MATERIAL FOR THIS EXERCISE section start

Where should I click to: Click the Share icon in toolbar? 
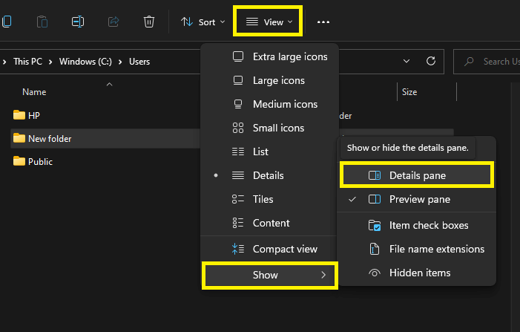[113, 22]
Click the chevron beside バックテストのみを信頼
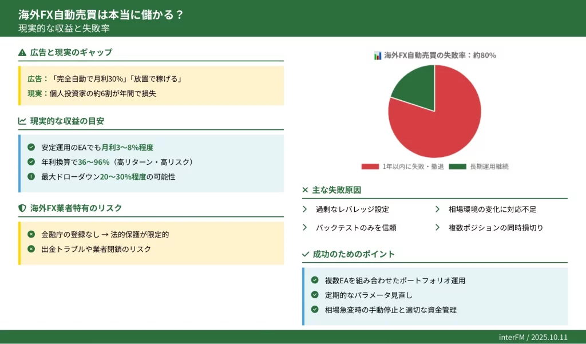 [x=305, y=227]
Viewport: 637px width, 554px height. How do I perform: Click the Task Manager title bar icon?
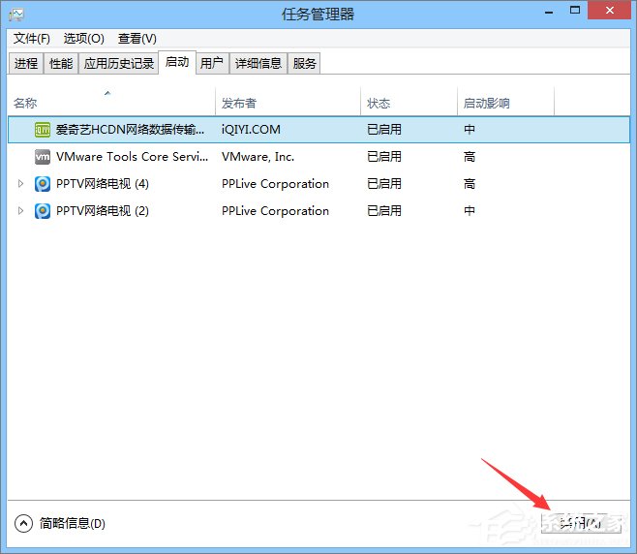click(x=16, y=14)
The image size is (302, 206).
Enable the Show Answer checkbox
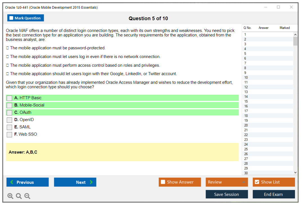[x=163, y=182]
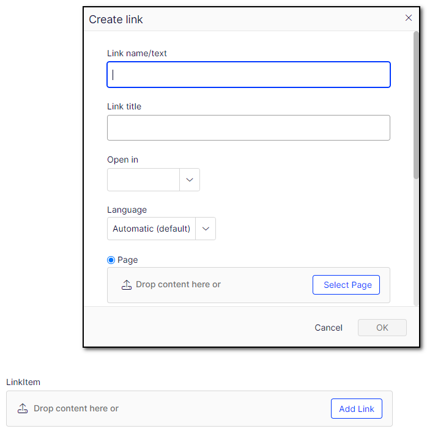Click the upload icon in Page drop area
Image resolution: width=427 pixels, height=437 pixels.
127,285
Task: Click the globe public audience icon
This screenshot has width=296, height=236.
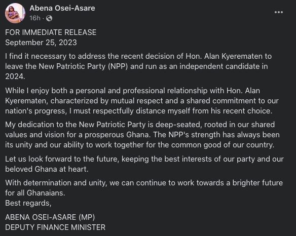Action: pyautogui.click(x=49, y=18)
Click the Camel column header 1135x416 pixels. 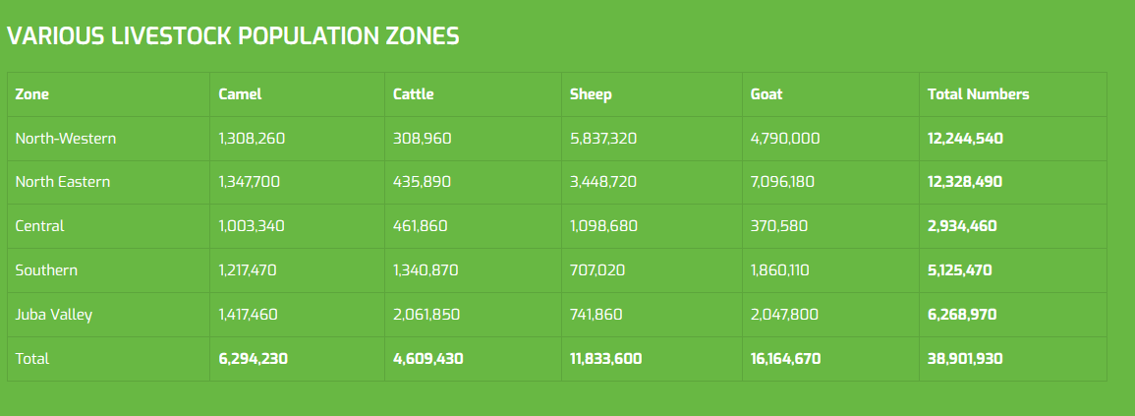click(x=240, y=94)
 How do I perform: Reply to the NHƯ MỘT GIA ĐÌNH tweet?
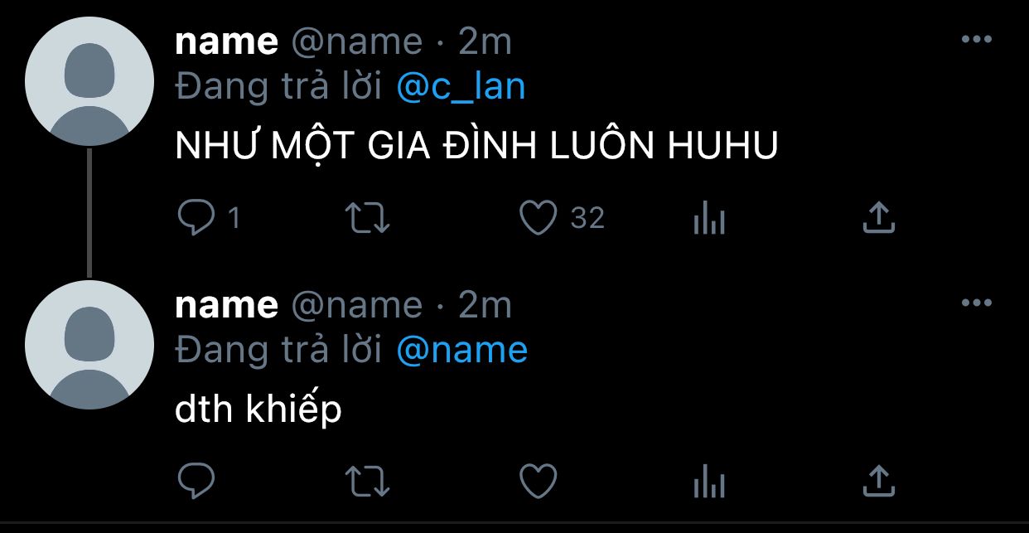tap(196, 218)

MATERIAL FOR THIS EXERCISE section end

**TASK DESCRIPTION**
The answer should contain only the lines from the start of the records above through the line with "The image size is (302, 206).", copied exactly, and no pictures.

**RESPONSE TO THIS EXERCISE**
Where should I click to: Click the Share icon in toolbar? 
[113, 22]
Click the chevron beside バックテストのみを信頼
 [x=305, y=227]
Viewport: 637px width, 554px height. How do I perform: Click the Task Manager title bar icon?
click(x=16, y=14)
The image size is (302, 206).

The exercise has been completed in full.